Goal of the exercise:
Retype the listing exactly, with no images.

Input records:
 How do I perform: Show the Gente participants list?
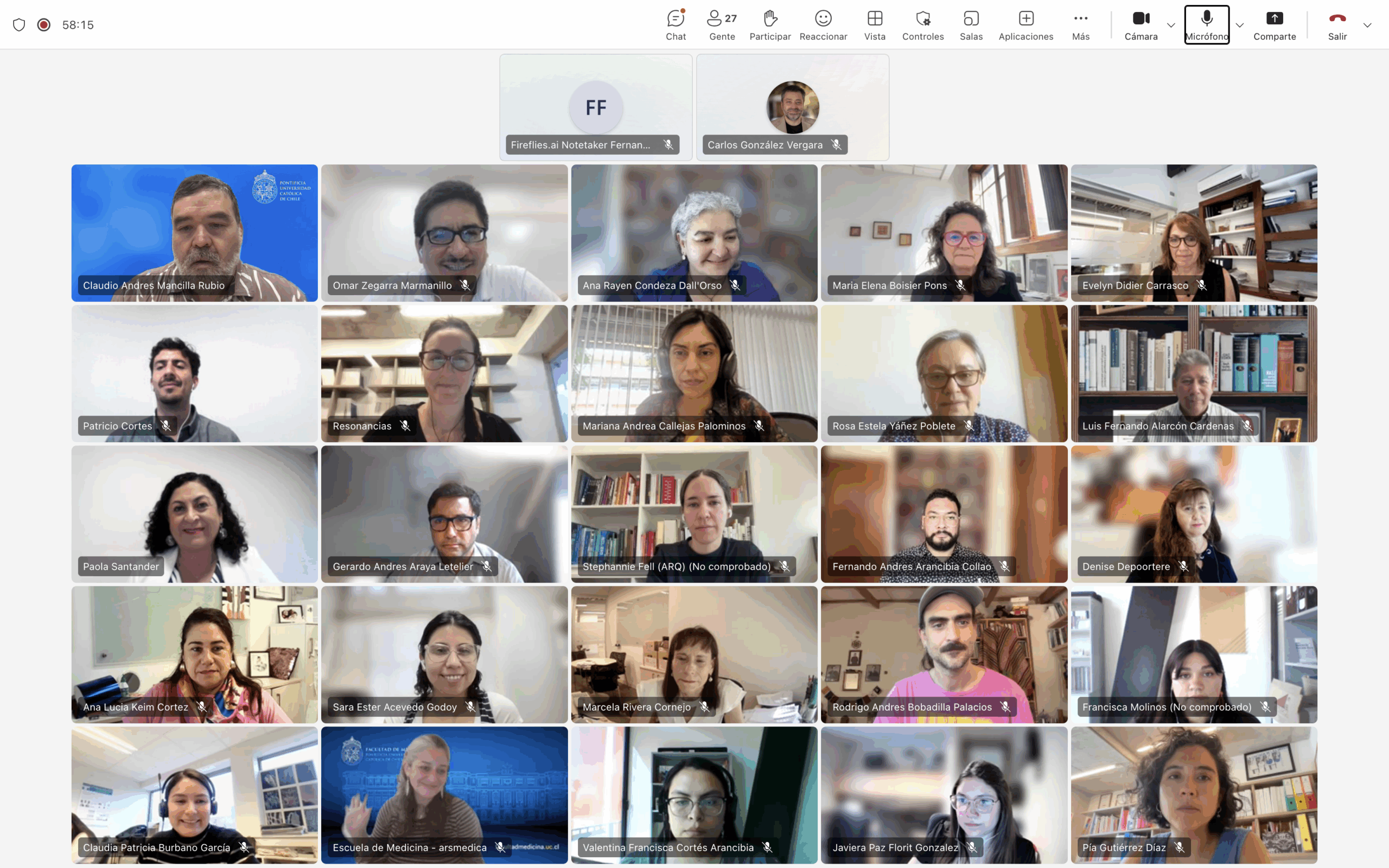[722, 25]
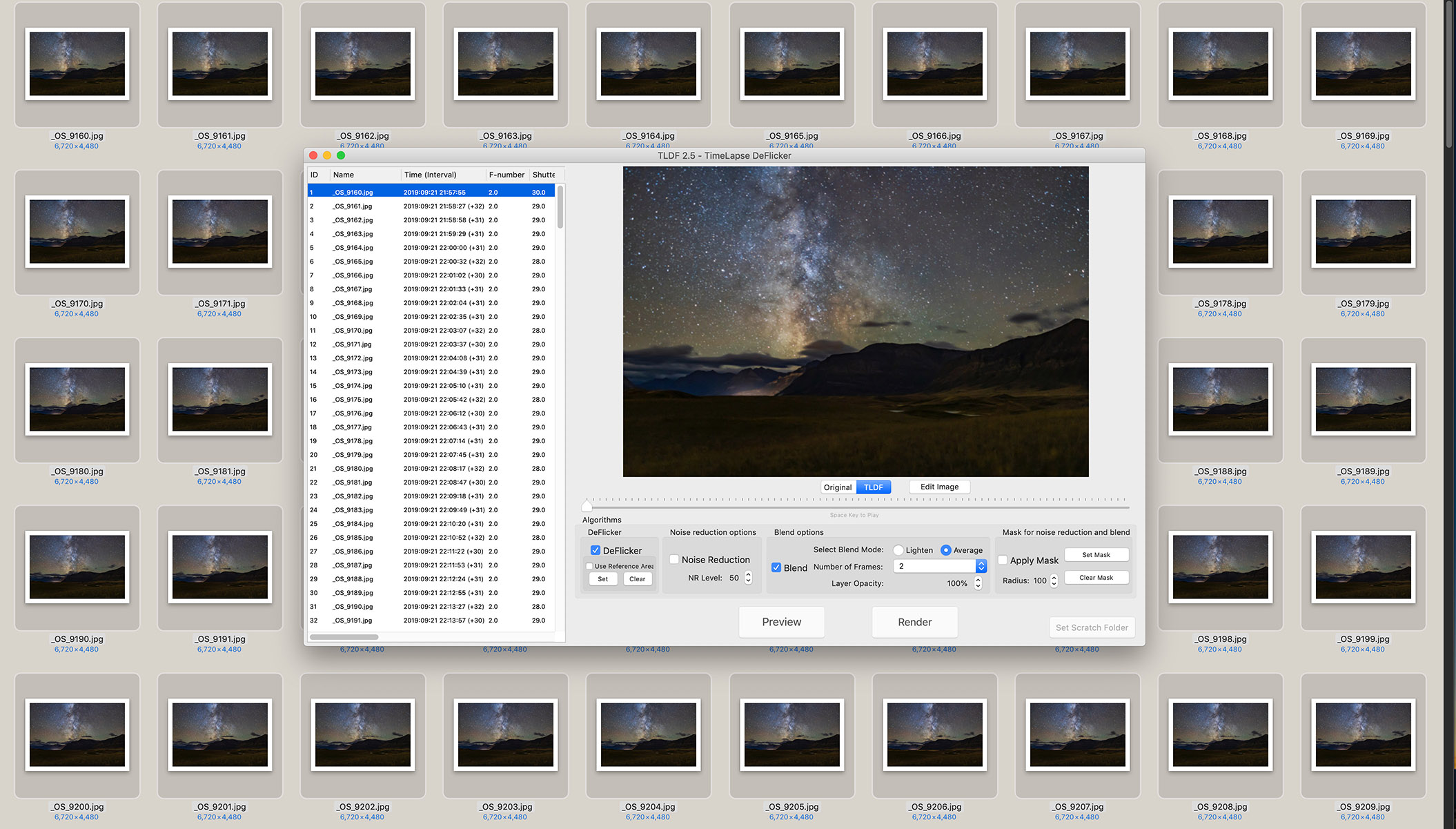Click the file list horizontal scrollbar
The width and height of the screenshot is (1456, 829).
coord(344,637)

Finished exercise:
 How do I perform: Show the Gente participants list?
[722, 25]
Click the file list horizontal scrollbar
The width and height of the screenshot is (1456, 829).
coord(344,637)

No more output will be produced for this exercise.